EXERCISE INSTRUCTIONS: Without any pictures, retype exactly the lines from the one with "Instruction: Click the" through the final line of the records.

RECORDS FOR THIS EXERCISE:
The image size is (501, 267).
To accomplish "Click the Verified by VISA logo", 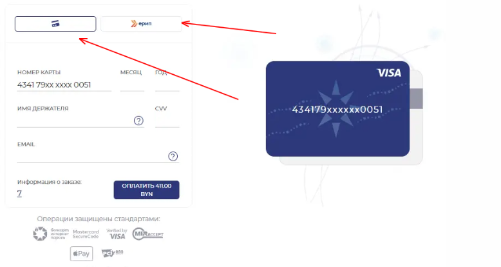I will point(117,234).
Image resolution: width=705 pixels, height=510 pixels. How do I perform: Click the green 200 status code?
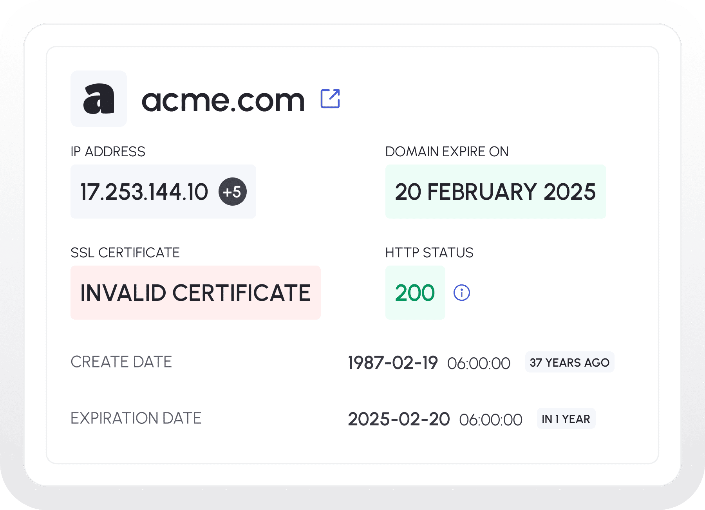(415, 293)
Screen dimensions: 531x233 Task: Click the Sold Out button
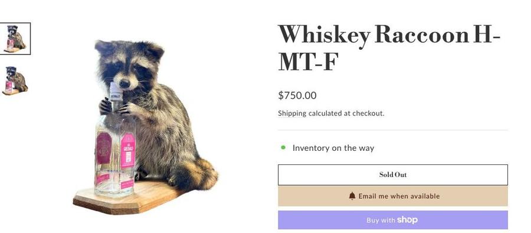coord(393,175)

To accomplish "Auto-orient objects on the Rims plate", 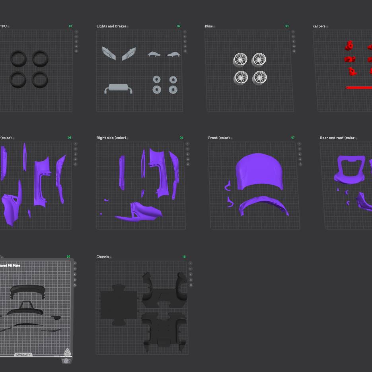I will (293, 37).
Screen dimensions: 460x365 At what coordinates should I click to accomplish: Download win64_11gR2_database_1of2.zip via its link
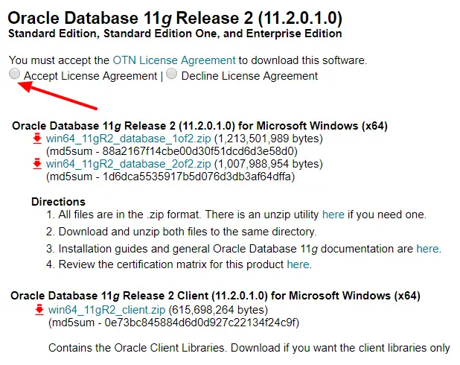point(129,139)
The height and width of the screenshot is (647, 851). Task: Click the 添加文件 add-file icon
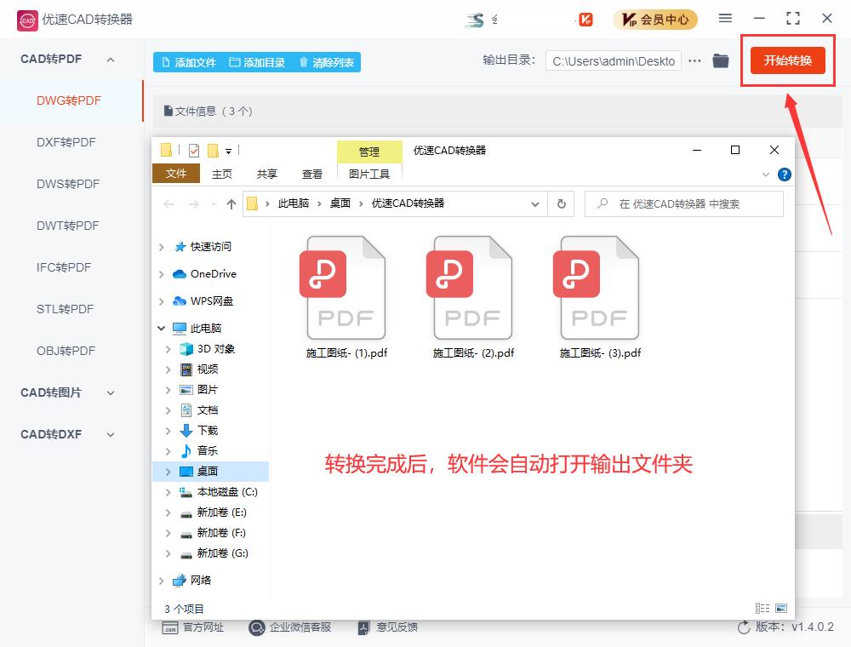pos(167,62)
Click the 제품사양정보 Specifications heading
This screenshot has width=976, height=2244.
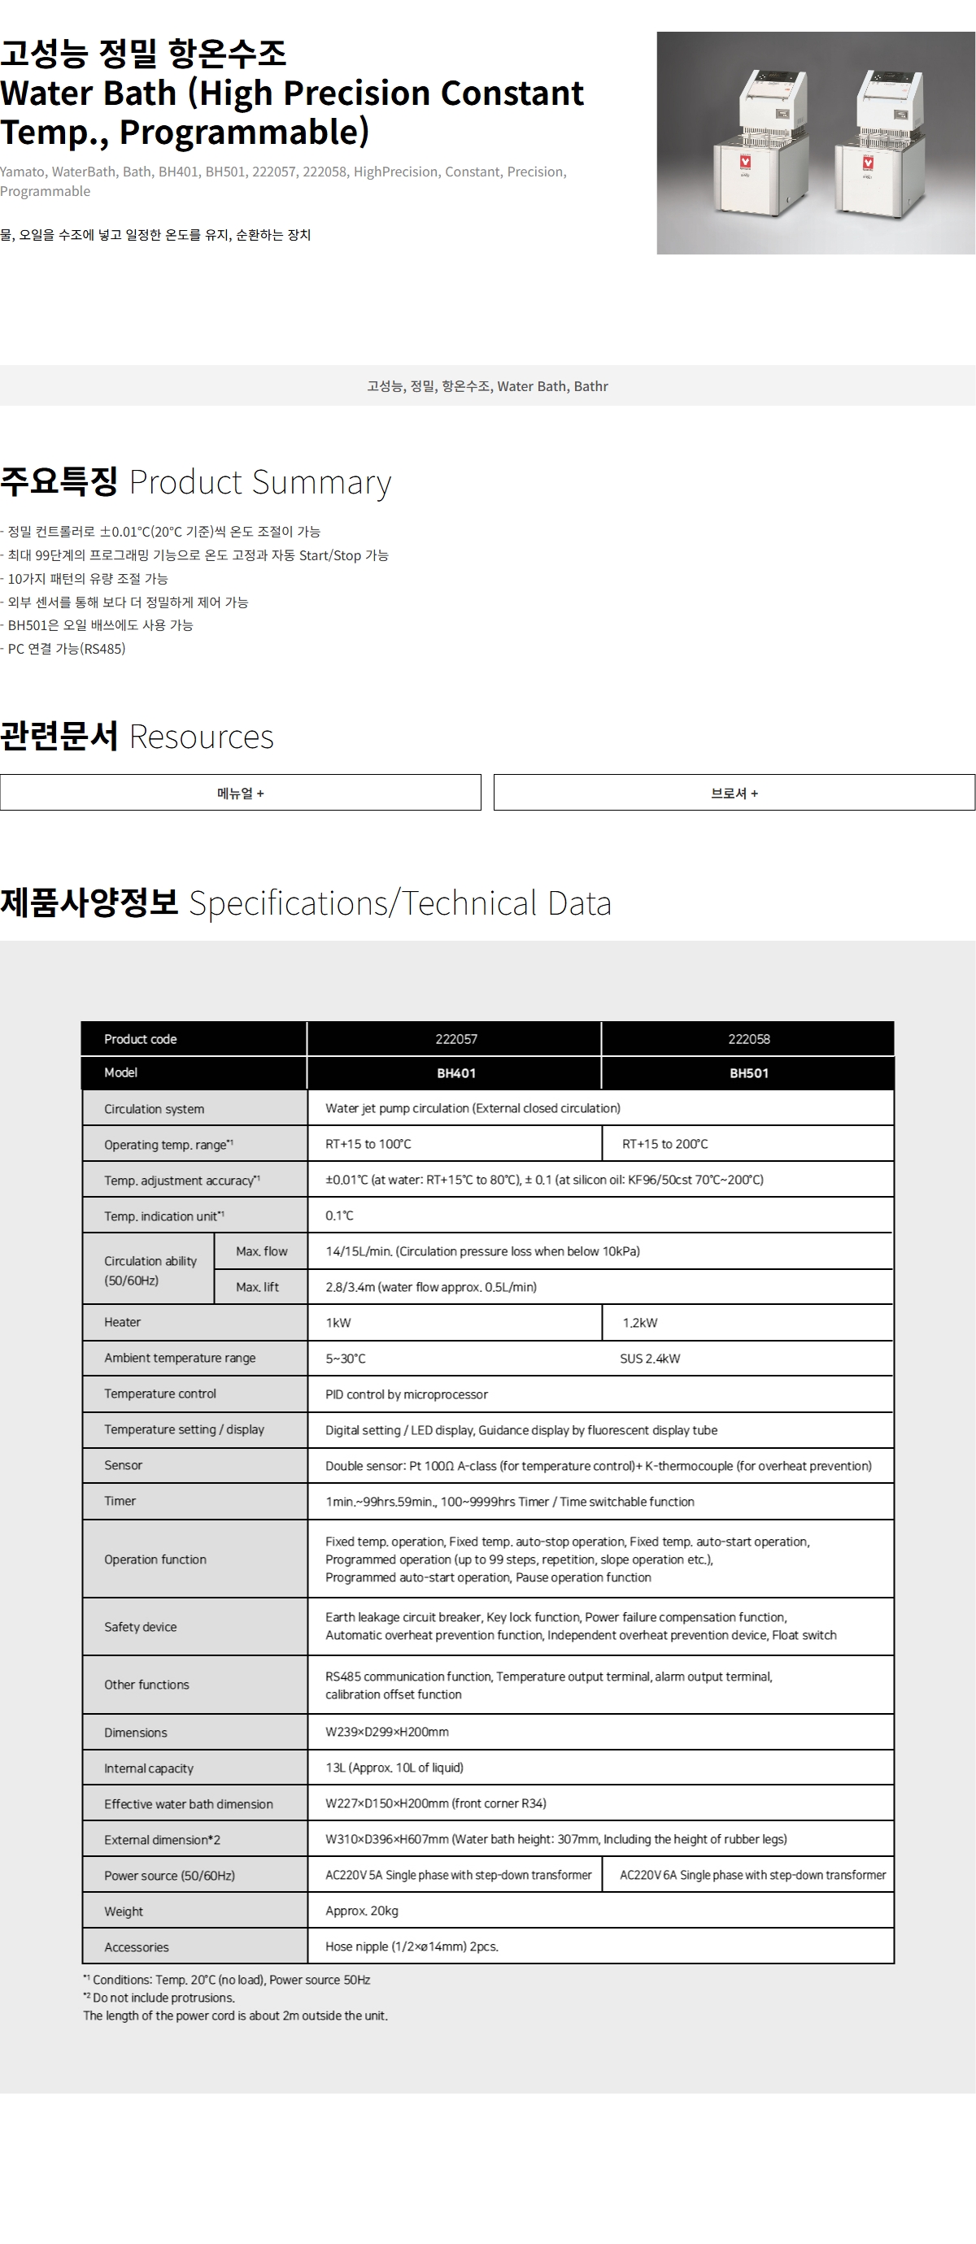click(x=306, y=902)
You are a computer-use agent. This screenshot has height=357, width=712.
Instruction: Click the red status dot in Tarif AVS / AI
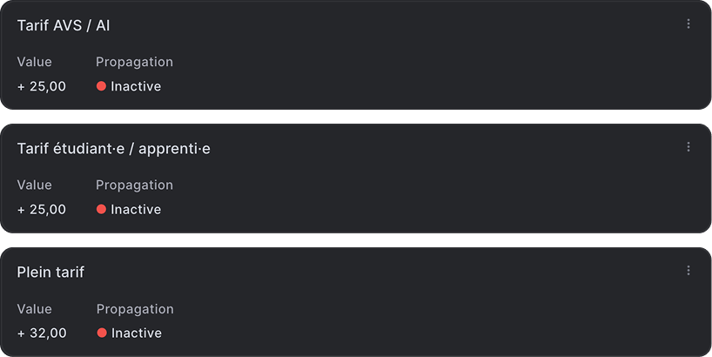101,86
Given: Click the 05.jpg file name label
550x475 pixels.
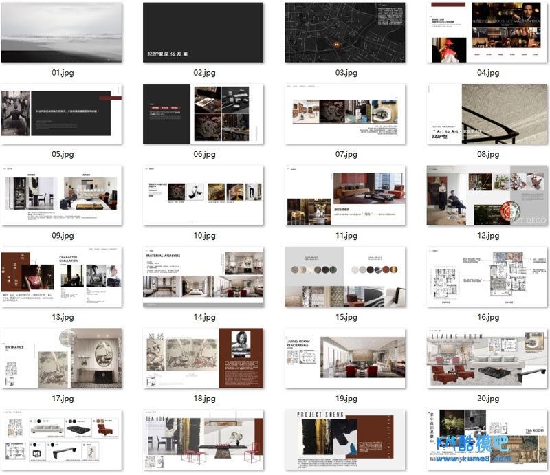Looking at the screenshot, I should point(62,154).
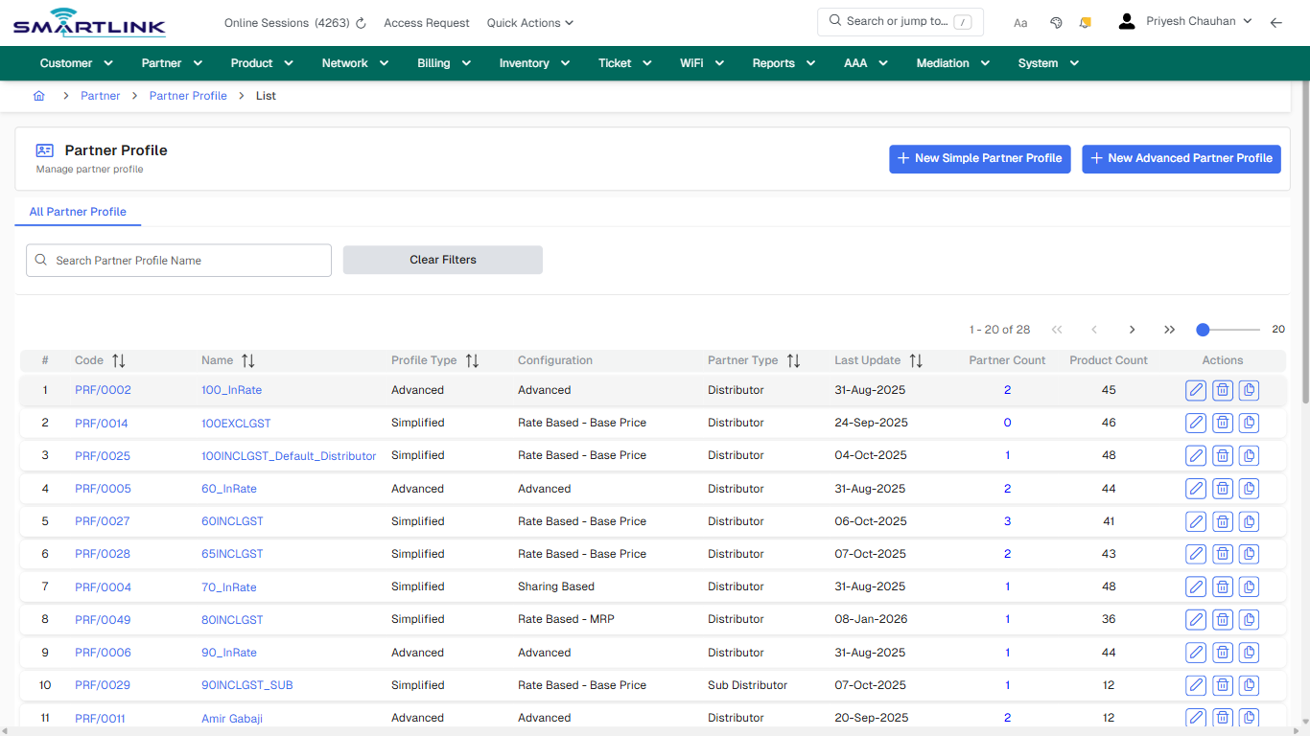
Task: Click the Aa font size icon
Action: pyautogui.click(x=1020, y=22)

TASK SOLUTION:
Instruction: Click the red status dot in Tarif AVS / AI
101,86
Given: Click the 05.jpg file name label
550x475 pixels.
Looking at the screenshot, I should point(62,154).
Task: Click the Aa font size icon
Action: pyautogui.click(x=1020, y=22)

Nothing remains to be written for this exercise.